→ **EXERCISE PROMPT**: Copy out, word for word, everything in the material from the line containing "Image resolution: width=490" down to the line containing "click(125, 433)", with both of those lines included.

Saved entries
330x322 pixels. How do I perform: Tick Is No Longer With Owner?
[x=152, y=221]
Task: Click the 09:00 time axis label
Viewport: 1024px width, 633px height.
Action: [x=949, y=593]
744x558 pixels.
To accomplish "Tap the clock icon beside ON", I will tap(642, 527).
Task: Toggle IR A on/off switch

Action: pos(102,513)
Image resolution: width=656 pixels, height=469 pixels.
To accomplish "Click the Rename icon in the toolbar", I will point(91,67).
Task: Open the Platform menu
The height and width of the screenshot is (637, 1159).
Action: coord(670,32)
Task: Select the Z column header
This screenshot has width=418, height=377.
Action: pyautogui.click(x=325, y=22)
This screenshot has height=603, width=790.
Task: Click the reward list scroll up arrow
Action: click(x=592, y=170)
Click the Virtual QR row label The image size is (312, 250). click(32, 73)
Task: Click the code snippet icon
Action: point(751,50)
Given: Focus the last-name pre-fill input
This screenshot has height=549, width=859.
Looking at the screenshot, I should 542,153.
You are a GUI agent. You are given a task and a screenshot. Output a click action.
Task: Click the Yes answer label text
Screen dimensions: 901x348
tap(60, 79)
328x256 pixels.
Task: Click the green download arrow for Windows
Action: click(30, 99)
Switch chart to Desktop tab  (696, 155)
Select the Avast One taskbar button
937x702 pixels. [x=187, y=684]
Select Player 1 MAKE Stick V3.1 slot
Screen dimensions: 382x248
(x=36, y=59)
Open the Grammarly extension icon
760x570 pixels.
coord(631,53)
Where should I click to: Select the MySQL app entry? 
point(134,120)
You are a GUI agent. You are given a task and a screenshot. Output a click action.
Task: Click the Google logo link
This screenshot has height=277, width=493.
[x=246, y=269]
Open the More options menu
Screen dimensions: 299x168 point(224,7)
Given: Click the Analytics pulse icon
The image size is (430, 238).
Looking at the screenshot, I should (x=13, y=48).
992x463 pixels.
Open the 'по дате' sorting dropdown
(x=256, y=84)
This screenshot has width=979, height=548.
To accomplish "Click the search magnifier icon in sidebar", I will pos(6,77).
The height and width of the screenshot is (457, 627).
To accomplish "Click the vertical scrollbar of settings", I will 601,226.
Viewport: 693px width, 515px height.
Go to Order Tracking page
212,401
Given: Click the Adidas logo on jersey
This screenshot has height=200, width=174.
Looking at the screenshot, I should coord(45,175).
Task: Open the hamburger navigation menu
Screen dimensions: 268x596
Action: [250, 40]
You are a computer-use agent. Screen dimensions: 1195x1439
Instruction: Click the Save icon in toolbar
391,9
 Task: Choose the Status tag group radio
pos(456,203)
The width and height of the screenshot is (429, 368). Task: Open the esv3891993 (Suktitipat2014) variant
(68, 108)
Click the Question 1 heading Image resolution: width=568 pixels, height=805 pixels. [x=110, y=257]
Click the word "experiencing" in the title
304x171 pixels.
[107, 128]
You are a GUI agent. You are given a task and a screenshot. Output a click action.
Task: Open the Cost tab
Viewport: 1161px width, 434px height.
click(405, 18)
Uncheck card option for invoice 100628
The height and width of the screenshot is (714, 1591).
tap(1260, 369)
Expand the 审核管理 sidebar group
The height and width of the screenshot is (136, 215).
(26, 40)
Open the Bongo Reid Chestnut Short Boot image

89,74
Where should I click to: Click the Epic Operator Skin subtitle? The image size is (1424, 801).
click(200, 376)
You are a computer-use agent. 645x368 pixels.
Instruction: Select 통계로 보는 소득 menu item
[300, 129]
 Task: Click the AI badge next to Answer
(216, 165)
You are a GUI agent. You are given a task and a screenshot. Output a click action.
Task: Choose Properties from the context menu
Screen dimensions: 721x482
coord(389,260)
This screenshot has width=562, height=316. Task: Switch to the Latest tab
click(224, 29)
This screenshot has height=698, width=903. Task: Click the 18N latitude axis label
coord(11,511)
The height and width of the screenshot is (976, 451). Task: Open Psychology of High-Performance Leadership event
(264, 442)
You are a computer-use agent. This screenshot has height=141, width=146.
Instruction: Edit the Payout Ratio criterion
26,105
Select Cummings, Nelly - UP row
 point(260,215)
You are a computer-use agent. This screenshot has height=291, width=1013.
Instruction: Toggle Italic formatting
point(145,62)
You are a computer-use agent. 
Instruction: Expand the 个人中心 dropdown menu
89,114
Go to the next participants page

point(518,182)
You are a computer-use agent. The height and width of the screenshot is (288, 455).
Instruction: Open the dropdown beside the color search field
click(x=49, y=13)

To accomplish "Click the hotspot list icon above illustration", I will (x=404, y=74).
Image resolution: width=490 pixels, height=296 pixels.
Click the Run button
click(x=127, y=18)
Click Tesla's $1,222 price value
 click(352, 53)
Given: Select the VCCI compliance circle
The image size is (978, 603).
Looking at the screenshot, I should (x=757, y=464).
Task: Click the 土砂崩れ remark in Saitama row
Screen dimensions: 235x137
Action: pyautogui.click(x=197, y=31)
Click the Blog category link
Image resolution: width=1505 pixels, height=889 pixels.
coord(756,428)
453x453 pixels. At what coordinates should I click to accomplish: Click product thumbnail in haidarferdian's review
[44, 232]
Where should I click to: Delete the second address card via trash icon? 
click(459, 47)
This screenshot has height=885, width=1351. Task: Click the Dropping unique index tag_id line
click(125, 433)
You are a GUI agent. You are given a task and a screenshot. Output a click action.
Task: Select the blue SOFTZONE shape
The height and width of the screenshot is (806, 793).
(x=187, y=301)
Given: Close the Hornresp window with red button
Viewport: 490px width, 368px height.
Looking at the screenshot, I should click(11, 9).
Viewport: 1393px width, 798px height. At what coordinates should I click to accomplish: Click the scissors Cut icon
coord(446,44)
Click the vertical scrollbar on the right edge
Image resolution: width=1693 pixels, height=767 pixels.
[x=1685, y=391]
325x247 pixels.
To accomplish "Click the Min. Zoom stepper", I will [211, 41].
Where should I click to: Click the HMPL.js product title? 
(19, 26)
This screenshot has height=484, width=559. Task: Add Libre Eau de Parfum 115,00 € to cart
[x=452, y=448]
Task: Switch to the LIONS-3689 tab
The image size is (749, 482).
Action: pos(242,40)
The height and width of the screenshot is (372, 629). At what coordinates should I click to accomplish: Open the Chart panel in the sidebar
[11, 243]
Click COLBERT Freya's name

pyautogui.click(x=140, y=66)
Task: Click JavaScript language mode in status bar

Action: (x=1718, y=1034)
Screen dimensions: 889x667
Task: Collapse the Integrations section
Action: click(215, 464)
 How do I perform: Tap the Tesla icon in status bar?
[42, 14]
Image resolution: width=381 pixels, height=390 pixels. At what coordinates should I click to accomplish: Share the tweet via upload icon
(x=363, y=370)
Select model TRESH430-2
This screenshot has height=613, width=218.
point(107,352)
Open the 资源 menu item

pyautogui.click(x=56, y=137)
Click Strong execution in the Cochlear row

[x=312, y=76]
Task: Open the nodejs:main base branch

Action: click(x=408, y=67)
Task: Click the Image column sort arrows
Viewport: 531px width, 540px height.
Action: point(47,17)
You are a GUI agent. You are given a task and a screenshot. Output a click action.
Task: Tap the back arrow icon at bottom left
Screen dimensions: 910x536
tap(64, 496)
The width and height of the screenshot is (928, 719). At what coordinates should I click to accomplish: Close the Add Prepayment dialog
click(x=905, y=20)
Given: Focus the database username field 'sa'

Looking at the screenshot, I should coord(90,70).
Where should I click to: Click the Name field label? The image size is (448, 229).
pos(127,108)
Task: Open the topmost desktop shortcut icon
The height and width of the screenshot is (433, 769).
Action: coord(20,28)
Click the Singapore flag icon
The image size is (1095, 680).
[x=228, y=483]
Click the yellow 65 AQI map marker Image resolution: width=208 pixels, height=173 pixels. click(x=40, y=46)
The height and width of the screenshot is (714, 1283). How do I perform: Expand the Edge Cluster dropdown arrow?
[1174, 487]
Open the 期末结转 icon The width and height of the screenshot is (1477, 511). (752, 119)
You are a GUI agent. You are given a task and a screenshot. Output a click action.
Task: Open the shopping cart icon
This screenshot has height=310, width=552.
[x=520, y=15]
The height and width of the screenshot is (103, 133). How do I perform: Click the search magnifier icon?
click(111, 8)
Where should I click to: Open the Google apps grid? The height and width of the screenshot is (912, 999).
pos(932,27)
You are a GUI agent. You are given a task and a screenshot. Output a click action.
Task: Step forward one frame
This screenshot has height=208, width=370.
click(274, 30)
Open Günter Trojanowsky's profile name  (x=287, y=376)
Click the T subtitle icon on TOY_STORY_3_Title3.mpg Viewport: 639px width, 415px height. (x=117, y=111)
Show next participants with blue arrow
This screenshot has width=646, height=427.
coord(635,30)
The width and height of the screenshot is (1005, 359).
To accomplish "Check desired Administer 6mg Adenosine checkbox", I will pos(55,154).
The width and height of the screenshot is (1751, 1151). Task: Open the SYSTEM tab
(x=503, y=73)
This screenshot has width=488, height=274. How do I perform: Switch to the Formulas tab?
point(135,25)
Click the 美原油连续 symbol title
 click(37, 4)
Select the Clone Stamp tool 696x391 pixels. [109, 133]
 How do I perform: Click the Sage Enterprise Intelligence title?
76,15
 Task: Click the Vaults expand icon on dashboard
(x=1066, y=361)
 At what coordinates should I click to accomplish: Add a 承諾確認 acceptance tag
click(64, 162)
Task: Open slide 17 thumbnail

→ **OUTPUT OF THE TASK**:
Image resolution: width=490 pixels, height=296 pixels.
Click the Run button
click(x=127, y=18)
Click Tesla's $1,222 price value
 click(352, 53)
Given: Select the VCCI compliance circle
The image size is (978, 603).
Looking at the screenshot, I should (x=757, y=464).
Task: Click the 土砂崩れ remark in Saitama row
Screen dimensions: 235x137
Action: pyautogui.click(x=197, y=31)
Click the Blog category link
Image resolution: width=1505 pixels, height=889 pixels.
coord(756,428)
453x453 pixels. At what coordinates should I click to accomplish: Click product thumbnail in haidarferdian's review
[44, 232]
Where should I click to: Delete the second address card via trash icon? 
click(459, 47)
This screenshot has height=885, width=1351. Task: Click the Dropping unique index tag_id line
click(125, 433)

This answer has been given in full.